4 de setembro de 2025

A melhor parte do julgamento no STF, por Érico Firmo

Foram concluídas sustentações orais das defesas dos réus por tentativa de golpe de Estado (Foto: Rosinei Coutinho)

Acompanhar o julgamento da ação penal 2668 no Supremo Tribunal Federal (STF) é um exercício interessante. Se observado para além de torcidas por um lado ou outro, é juridicamente rico. Estão ali alguns dos maiores advogados do Brasil. O embate com o procurador-geral da República, Paulo Gonet, e as teses, as argumentações formuladas, são estimulantes.

Há aspectos que chamam atenção, como o general Braga Netto ser defendido por José Luiz Mendes de Oliveira Lima, o advogado de José Dirceu no mensalão. E chega a ser insólito acompanhar Demóstenes Torres, ex-senador cassado por acusação de vínculo com o bicheiro Carlinhos Cachoeira, ao contar causos enquanto faz a defesa do almirante Almir Garnier.

O melhor de tudo é ver que os duros questionamentos ocorrem em ambiente de respeito e normalidade democrática. A denúncia de Gonet foi criticada com energia. A atuação de Alexandre de Moraes foi questionada de forma incisiva. Mas nem de longe ao modo do clã Bolsonaro, do conspiracionismo lesa-pátria, ou como no ambiente Legislativo, onde é dito que o Brasil é uma ditadura.
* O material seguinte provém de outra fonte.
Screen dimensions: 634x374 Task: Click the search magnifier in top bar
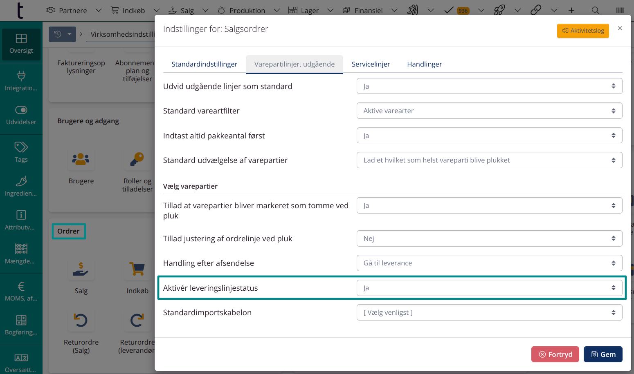(596, 11)

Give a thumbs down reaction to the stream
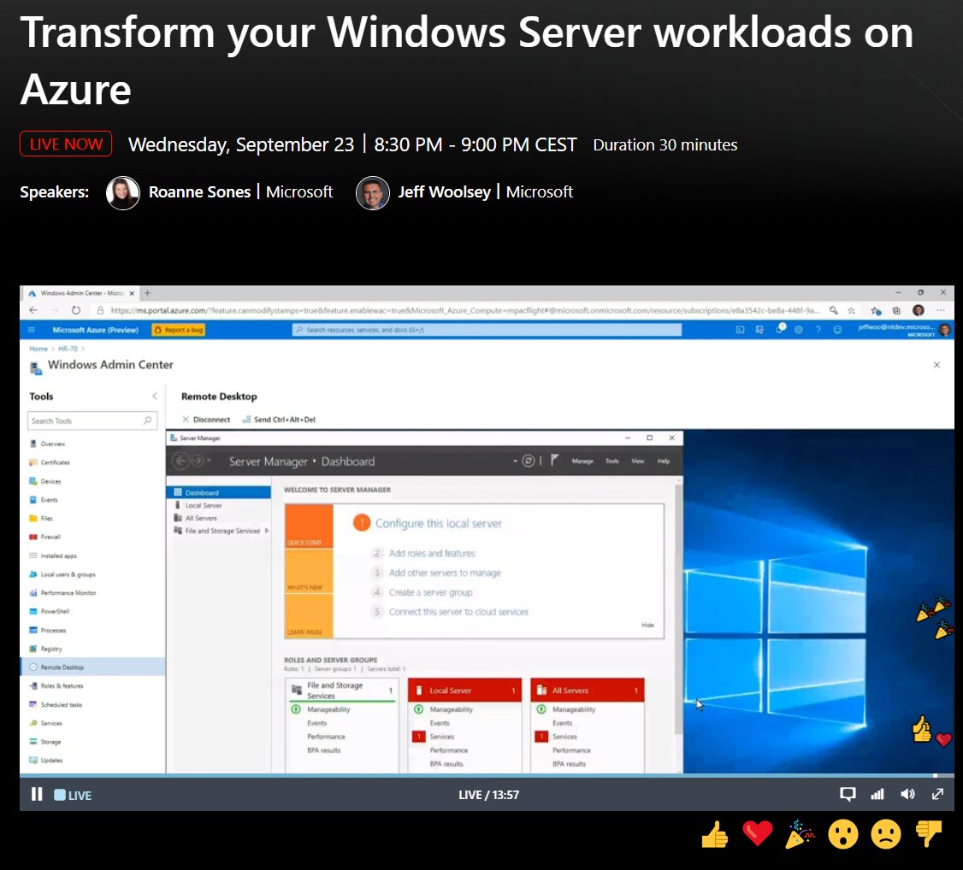(x=929, y=833)
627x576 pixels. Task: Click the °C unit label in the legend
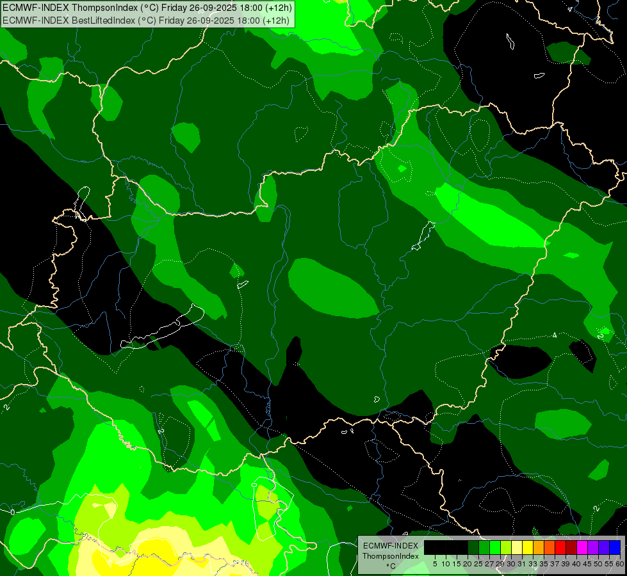391,566
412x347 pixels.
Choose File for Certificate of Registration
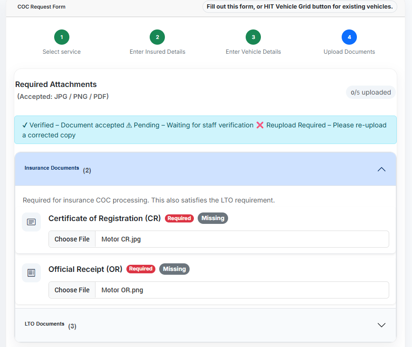point(72,239)
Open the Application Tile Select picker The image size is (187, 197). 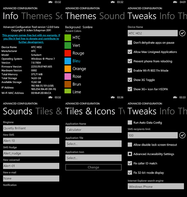click(93, 144)
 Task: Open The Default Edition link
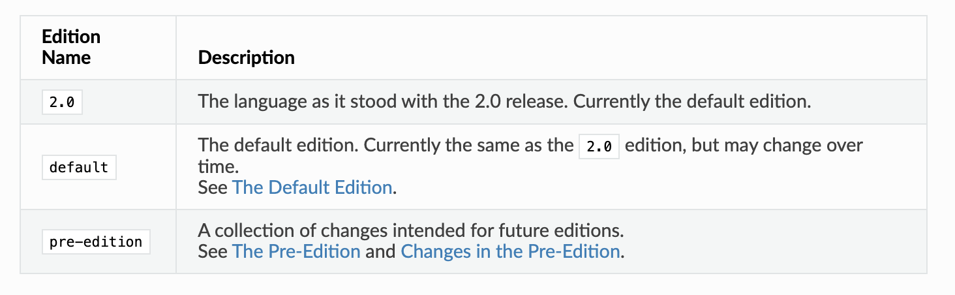click(312, 188)
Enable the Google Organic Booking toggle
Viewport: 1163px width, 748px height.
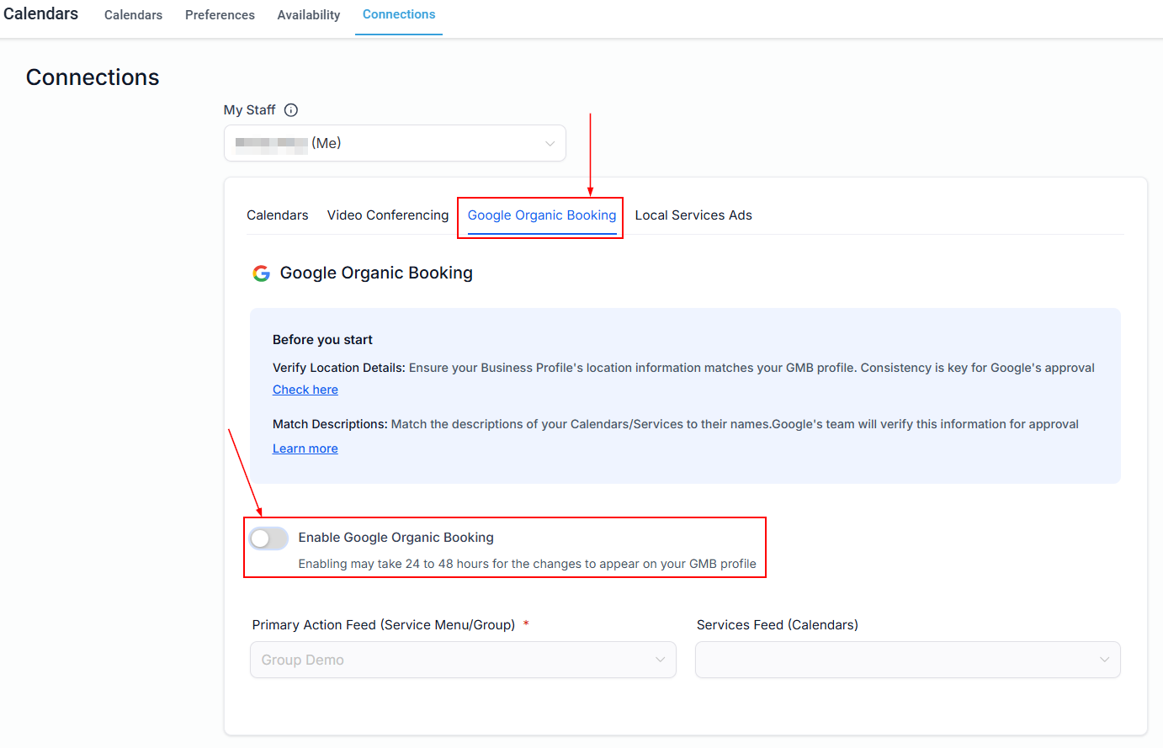[x=268, y=538]
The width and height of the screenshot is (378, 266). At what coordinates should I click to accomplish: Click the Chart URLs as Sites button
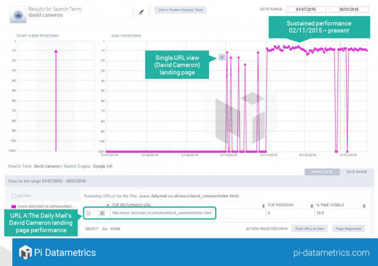click(309, 229)
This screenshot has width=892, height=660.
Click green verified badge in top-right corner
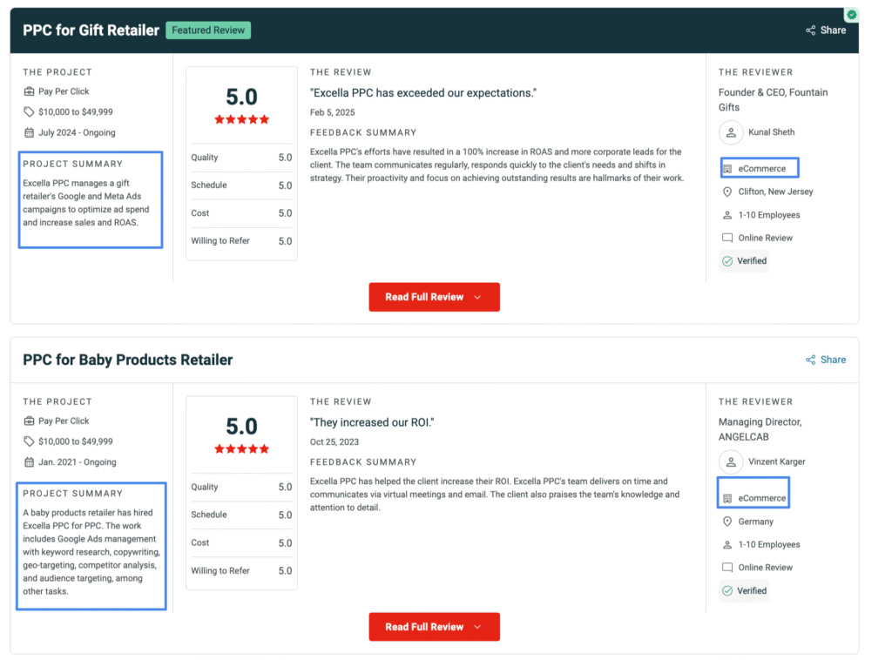tap(851, 15)
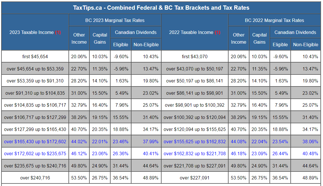This screenshot has width=323, height=186.
Task: Open the "over $172,602 up to $235,675" link
Action: click(35, 153)
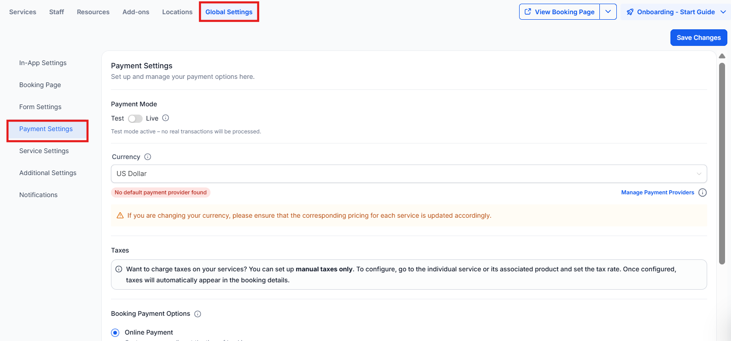731x341 pixels.
Task: Select the Online Payment radio button
Action: pyautogui.click(x=115, y=333)
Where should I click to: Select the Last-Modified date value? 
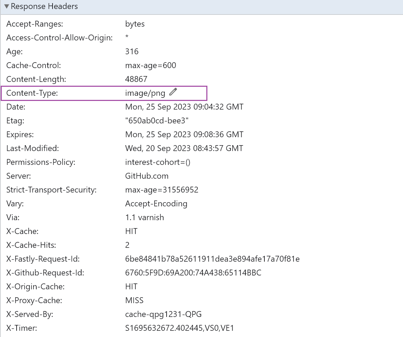tap(184, 149)
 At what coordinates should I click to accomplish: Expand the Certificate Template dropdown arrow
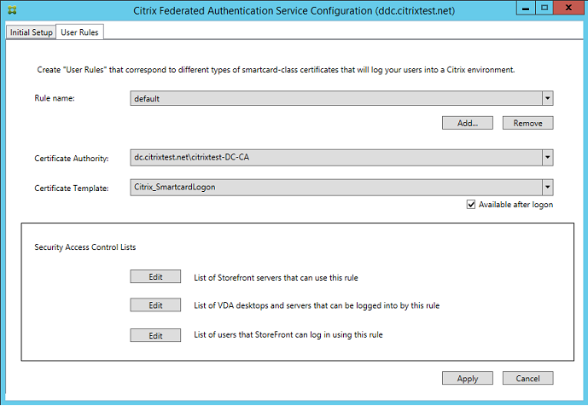pyautogui.click(x=547, y=187)
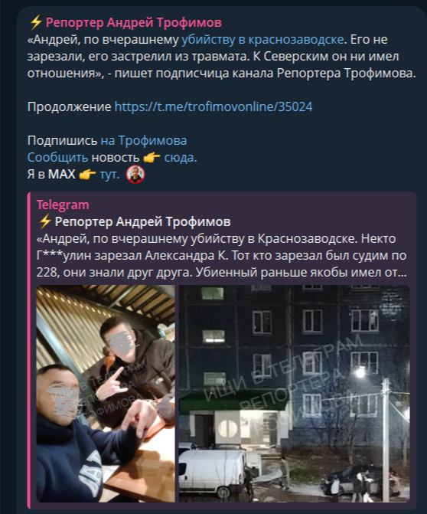Screen dimensions: 427x514
Task: Open the 'убийству в краснозаводске' hyperlink
Action: (262, 39)
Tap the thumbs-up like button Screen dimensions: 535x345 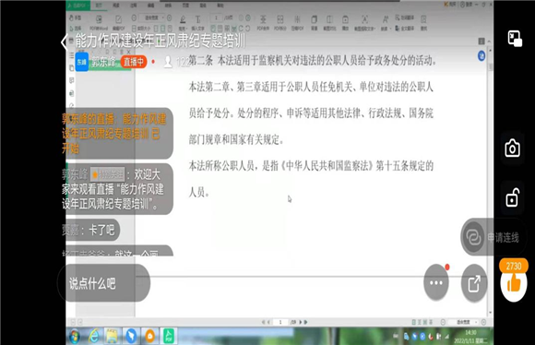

Existem posições divergentes e elas são tratadas no âmbito das instituições. Com muita transparência, com julgamento acompanhado ao vivo no Brasil e no Exterior, tudo às claras. Uma decisão será tomada e haverá insatisfeitos, que terão os espaços para questionamento. Na institucionalidade, não pela força, pelo grito, pela pressão ilegítima, na marra.

É assim a democracia. As decisões são tomadas dentro das regras e das instituições. Mas nada garante que serão conforme se deseja. O regime no qual se tem certeza que a vontade irá prevalecer se chama ditadura e essa vontade é a do ditador.

Argumentos

A defesa do ex-presidente Jair Bolsonaro (PL) era, naturalmente, a mais aguardada. Dividiram-se na sustentação Celso Vilardi e Paulo Amador da Cunha Bueno. Quase todo o tempo foi usado pelo primeiro, numa argumentação sólida e consistente. Concentrou-se principalmente na parte processual. Questionou a delação de Mauro Cid e o prazo dado à defesa, além de apontar vícios na produção de provas. Bueno tratou das denúncias propriamente ditas. Nesse ponto — não falo do aspecto jurídico, mas político e jornalístico — foi pouco convincente, para não dizer sonso.

Em dado momento indagou: “Reunião com comandantes de Forças onde se discutiram mecanismos constitucionais é um ato de força ou de grave ameaça?” Depende do que estavam discutindo. Se foi para decretar estado de sítio porque perdeu a eleição, usando como justificativa a instabilidade produzida pelos próprios apoiadores, com objetivo de ter poderes de exceção como parte de uma trama para impedir a posse do governo eleito, isso é sim ato de força ou grave ameaça. É muito crime e muito golpe.

Simples troca

Bueno prosseguiu ao afirmar que não é verdade que o golpe deixou de ocorrer porque os comandantes militares não concordaram. Ele faz um raciocínio tão simplório que se torna obtuso. Se assim quisesse, ele falou, Bolsonaro teria substituído aqueles que não concordaram com o plano. O advogado parece zombar da inteligência alheia. Se, a semanas de deixar o cargo, o ex-presidente substituísse os chefes das Forças, seria escancarar para a sociedade que havia algo de muito anormal. Ainda mais com a agitação em curso. Era caso de ser preso em flagrante, ainda mais pelos que fossem demitidos depois de lhes ter proposto um golpe.

Além do mais, imaginar que novos comandantes iriam cair de paraquedas e já liderar um levante contra a ordem constitucional é fazer um juízo sobre as Forças Armadas que é demais até para a história militar brasileira.

Sinais de Bolsonaro

Bueno foi mais longe. Sobre a postura de Bolsonaro após encontrar os chefes das Forças, ele disse: “Os atos posteriores do presidente foram totalmente voltados a desestimular seus apoiadores e seus eleitores a qualquer forma de não reconhecimento da vitória eleitoral do presidente Lula”. Já tinha sido demais, mas o advogado foi além. O homem nunca reconheceu a derrota. Foi para os Estados Unidos para não passar a faixa. Se tivesse pedido para reconhecerem o resultado eleitoral e irem para casa, tudo teria cessado e o 8 de janeiro e atos relacionados jamais teriam ocorrido. Ele se omitiu e fez mais que isso.